▶ _EXERCISE DETAILS_:
Restate word for word only the lines from the one with "340x226 pixels." through the end of the records; no pictures belong in the copy.

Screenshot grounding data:
####

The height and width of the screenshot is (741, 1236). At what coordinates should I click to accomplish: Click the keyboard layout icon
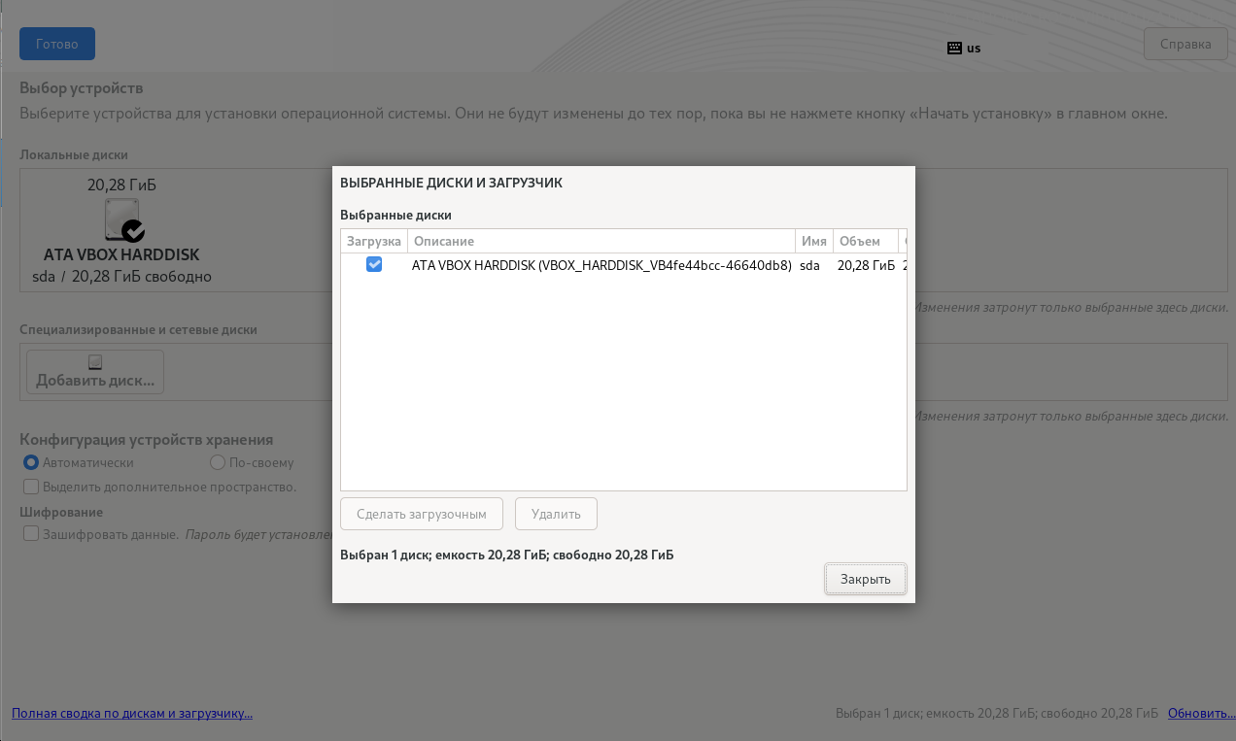pyautogui.click(x=954, y=48)
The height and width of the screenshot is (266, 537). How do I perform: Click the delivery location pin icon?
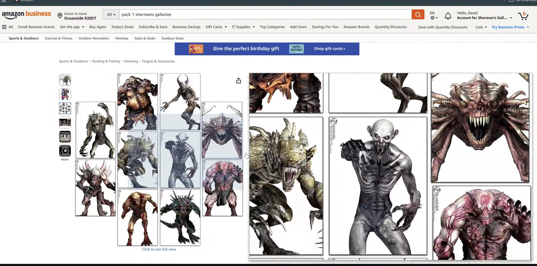click(x=60, y=16)
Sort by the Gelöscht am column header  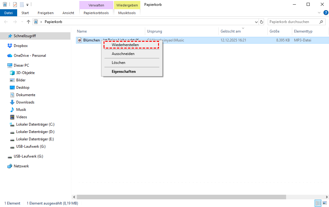point(231,31)
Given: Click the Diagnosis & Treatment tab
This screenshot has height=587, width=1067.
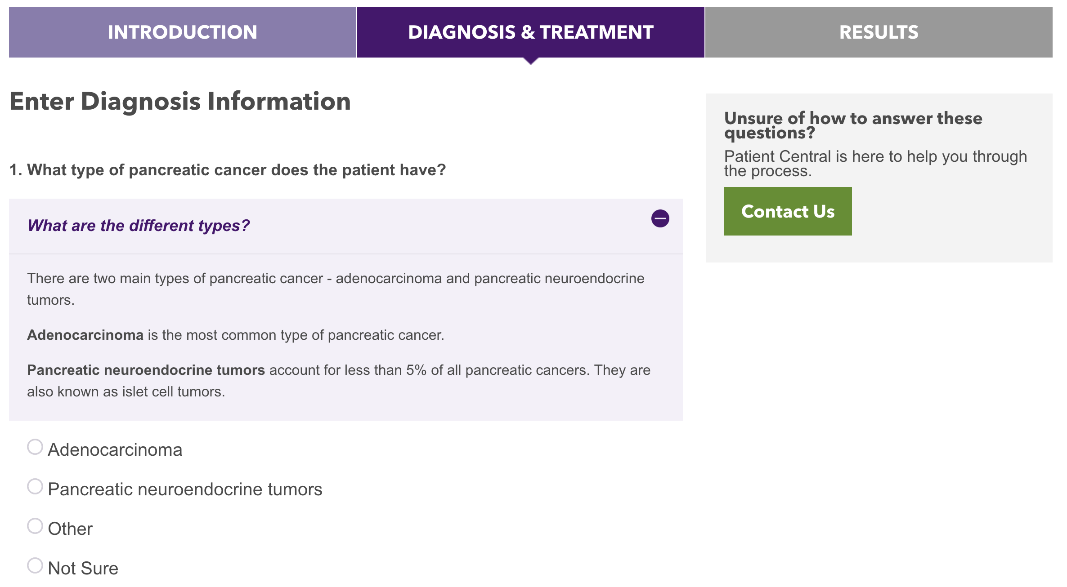Looking at the screenshot, I should pos(530,32).
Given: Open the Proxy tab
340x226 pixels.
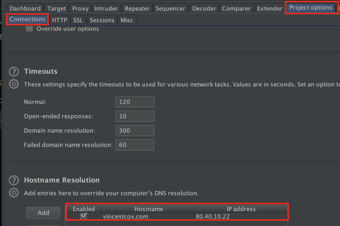Looking at the screenshot, I should [x=80, y=9].
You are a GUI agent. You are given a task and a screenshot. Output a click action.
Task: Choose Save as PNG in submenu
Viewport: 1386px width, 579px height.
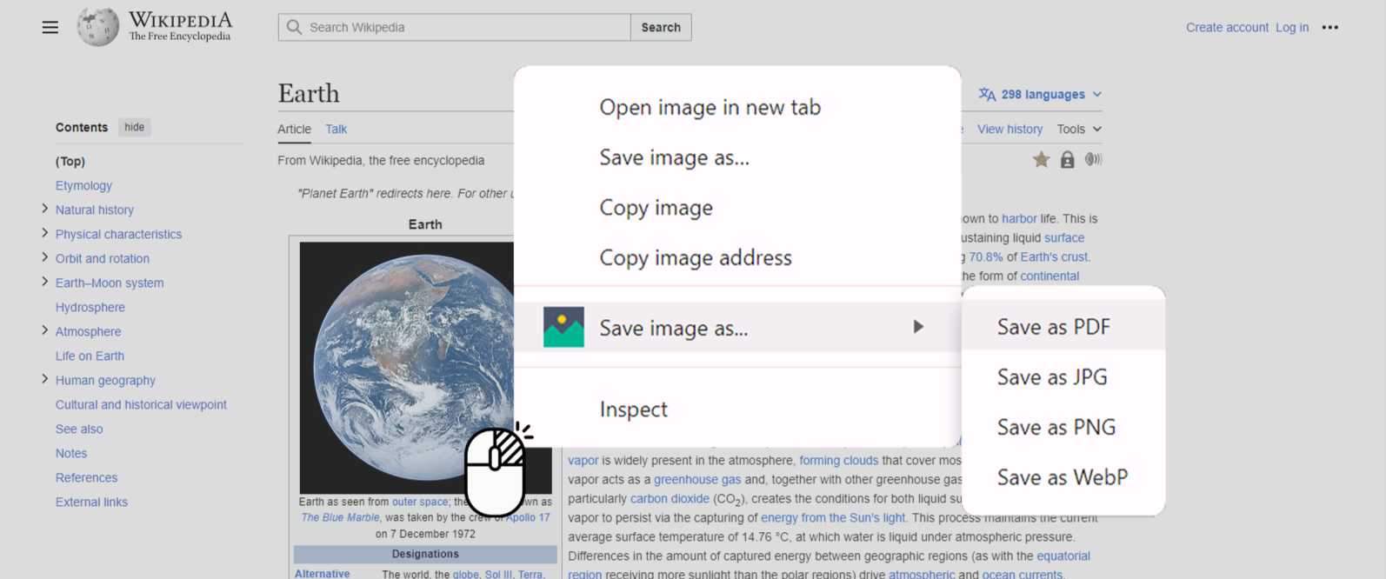click(x=1056, y=427)
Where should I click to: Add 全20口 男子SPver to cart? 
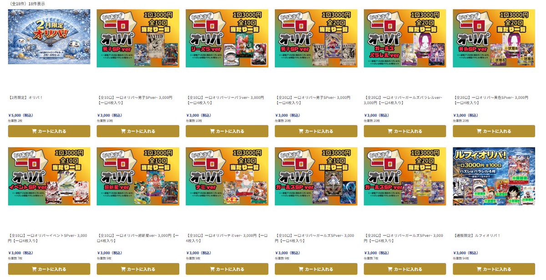(x=316, y=131)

####

▶ _RESPONSE BOX_:
340x226 pixels.
Looking at the screenshot, I should [x=80, y=9].
You are a GUI agent. You are given a task and a screenshot. Output a click action.
Task: Choose Save as PNG in submenu
Viewport: 1386px width, 579px height.
click(x=1056, y=427)
Where should I click to: Add 全20口 男子SPver to cart? 
(x=316, y=131)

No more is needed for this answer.